ケットシー物語 トラスロット奔(はし)る 83
「も、もしかしてナナ様というのは、ネビュラ・ナナ様と言うんじゃないかい?」
お妃様が恐る恐る聞く。
「はい」
ニコッと笑うゆい。
ゆいの返事を聞いて、お妃様が固まる。
「どうかしましたかお妃様」
サウが心配になってお妃様に声をかけた。
「いや、大丈夫だよ・・・こ、この子があんまり可愛いから」
お妃様は誤魔化しだとバレバレの言葉を吐く。
それほどに、動揺していたのだ。
「まさか、こんなところで古い神話に出てくるネビュラ・ナナの名前に出会うとは・・・優しき疫病神か・・・」
お妃様は額の冷や汗を拭う。
しかし、お妃様の驚きを上回る事件がこの後起きたのだった。
「大変だ、大変だ」
チャトーラが厩に飛び込んできたのだ。
「なんだいチャトーラ、騒がしいね」
お妃様がチャトーラを窘める。
「それどころじゃないですよお妃様、大変なことが起きたんです」
泡を食うチャトーラ。
「大変な事ってなんだい?」
「驚かないで聞いて下さいよ」
「いいから、さっさとお言い」
「ミケラ様とサクラーノが行方不明になったんです!」
事の顛末は、タマーリン達が一瞬、ミケラ達から目を離した瞬間にサクラーノがミケラを連れて森の中に入っていって仕舞ったのだ。
他の者達は森の中にミケラを探しに行き、馬より速く走れるチャトーラが城に報せに戻ってきたのだった。

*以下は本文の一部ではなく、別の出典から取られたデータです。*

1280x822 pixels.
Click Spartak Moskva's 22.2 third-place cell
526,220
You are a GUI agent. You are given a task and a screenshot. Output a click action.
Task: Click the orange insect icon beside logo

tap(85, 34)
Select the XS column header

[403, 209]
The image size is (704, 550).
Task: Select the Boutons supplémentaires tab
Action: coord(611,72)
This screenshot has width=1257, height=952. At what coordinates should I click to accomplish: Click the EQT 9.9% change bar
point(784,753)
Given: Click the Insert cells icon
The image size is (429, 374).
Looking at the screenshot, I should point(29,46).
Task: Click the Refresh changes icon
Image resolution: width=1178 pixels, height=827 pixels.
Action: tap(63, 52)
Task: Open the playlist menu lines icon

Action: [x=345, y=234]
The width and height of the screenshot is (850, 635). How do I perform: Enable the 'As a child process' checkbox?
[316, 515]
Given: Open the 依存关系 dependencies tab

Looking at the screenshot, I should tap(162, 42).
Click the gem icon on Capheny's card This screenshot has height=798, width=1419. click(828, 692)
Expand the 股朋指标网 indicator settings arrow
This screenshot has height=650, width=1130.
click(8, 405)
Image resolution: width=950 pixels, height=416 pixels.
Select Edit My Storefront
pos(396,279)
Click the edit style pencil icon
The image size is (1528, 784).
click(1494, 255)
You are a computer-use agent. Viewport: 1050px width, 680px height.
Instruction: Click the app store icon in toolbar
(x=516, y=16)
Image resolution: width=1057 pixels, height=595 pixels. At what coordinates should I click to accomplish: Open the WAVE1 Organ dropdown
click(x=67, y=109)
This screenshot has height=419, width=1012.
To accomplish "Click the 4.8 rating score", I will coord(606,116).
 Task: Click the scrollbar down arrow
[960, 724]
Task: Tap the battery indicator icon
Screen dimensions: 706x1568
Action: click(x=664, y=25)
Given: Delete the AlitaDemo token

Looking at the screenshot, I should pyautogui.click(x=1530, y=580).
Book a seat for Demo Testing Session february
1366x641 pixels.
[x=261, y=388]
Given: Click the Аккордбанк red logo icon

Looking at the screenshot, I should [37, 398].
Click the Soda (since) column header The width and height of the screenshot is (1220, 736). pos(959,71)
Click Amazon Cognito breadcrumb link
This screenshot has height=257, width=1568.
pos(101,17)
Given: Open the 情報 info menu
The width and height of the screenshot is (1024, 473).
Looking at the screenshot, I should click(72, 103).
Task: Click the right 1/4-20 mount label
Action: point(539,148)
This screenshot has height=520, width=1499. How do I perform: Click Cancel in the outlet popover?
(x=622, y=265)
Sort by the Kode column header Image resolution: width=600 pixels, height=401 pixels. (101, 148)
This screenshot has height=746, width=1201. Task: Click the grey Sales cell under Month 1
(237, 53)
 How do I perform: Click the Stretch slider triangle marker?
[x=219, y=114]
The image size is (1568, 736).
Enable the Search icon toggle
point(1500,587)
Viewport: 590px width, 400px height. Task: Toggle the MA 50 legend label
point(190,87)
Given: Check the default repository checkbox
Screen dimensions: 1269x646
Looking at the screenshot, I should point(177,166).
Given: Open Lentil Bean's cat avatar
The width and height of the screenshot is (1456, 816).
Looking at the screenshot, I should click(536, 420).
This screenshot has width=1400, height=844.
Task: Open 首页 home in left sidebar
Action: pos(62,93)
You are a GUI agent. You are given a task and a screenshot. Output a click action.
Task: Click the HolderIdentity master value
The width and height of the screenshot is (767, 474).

「お妃様がこっちにいるって聞いて、知らせに来たんだよ」
一気にまくし立てた後、チャトーラは一息つく。
「タマーリンとモモエルが一緒にいて、何をやってるんだい」
お妃様は怒ったが、直ぐに表情を変えて、
「宮廷に戻るよ。チャトーラ、あんたも一緒においで」
それからサウの方を向くと、
「トランスロットとゆいを借りてくよ、かまわないね?」
有無を言わさぬ声で聞く。
「人手のいる作業は終わっていますので、かまわないです」
サウも事が事なので即答する。
「ほら、二人とも行くよ」
お妃様はチャトーラ、トランスロット、ゆいを引き連れて宮廷に戻っていった。
お妃様が宮廷に戻ると、執事が大慌てで出迎えた。
「お妃様、大変でございます。ミケラ様が・・・」
「話は聞いた、今はどうなっている?」
「はっ、何しろ取水場の公園と言いますとここから遠い上、連絡手段もございませんから」
モモエルが使っていた通信機は開発したばかりで、まだテスト運用の段階だった。
緊急連絡用として、魔道具を使った伝導管が使われているが、それも主立った施設に置かれているだけなのだ。